## DIRECTIONS
Only one stretch of the records below is wanted: the lines from the one holding "เปรียบเทียบ (1186, 510)" through the one holding "Как похудеть (74, 1140)". Return it exactly, both ends included.

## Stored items

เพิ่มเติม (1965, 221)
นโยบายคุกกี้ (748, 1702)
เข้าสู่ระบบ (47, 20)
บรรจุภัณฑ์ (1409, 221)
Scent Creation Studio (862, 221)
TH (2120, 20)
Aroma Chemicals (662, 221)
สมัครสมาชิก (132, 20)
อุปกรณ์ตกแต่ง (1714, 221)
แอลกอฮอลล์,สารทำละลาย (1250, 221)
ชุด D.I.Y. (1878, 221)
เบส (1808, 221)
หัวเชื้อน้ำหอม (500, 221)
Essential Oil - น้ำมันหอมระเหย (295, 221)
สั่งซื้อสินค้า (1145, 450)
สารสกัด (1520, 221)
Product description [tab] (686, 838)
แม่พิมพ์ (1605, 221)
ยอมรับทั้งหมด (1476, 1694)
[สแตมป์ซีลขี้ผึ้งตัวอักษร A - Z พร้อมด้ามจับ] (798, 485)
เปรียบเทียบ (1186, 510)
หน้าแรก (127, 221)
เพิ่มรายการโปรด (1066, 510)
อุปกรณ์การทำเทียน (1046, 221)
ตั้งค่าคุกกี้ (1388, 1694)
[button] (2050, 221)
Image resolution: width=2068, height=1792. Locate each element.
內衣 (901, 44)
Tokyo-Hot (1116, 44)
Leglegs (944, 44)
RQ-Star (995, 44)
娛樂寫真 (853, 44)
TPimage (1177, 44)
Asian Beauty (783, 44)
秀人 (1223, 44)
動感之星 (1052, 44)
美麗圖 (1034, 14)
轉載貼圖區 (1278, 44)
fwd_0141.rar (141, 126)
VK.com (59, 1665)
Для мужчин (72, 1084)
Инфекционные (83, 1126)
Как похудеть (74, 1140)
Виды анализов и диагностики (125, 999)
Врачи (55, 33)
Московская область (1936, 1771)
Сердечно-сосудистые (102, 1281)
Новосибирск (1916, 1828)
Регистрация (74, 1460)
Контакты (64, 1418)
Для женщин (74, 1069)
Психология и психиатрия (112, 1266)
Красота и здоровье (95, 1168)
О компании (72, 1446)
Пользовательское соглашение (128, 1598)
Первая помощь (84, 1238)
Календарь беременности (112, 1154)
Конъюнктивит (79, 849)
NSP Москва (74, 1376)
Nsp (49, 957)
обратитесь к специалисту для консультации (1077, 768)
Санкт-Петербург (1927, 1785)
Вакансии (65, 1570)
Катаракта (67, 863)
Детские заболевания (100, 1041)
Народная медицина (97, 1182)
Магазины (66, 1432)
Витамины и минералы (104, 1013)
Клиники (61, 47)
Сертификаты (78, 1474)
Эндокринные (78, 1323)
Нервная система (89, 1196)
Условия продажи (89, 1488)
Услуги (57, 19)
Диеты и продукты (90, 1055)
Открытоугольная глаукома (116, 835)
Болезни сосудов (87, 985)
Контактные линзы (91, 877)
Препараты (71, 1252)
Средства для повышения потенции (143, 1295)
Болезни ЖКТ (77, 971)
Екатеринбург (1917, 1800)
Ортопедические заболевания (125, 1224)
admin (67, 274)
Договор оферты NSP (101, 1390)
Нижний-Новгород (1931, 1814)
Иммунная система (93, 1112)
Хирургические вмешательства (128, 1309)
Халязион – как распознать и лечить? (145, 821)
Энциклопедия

## OUTPUT BELOW
เปรียบเทียบ (1186, 510)
หน้าแรก (127, 221)
เพิ่มรายการโปรด (1066, 510)
อุปกรณ์การทำเทียน (1046, 221)
ตั้งค่าคุกกี้ (1388, 1694)
[button] (2050, 221)
Image resolution: width=2068, height=1792. Locate each element.
內衣 (901, 44)
Tokyo-Hot (1116, 44)
Leglegs (944, 44)
RQ-Star (995, 44)
娛樂寫真 (853, 44)
TPimage (1177, 44)
Asian Beauty (783, 44)
秀人 (1223, 44)
動感之星 (1052, 44)
美麗圖 (1034, 14)
轉載貼圖區 (1278, 44)
fwd_0141.rar (141, 126)
VK.com (59, 1665)
Для мужчин (72, 1084)
Инфекционные (83, 1126)
Как похудеть (74, 1140)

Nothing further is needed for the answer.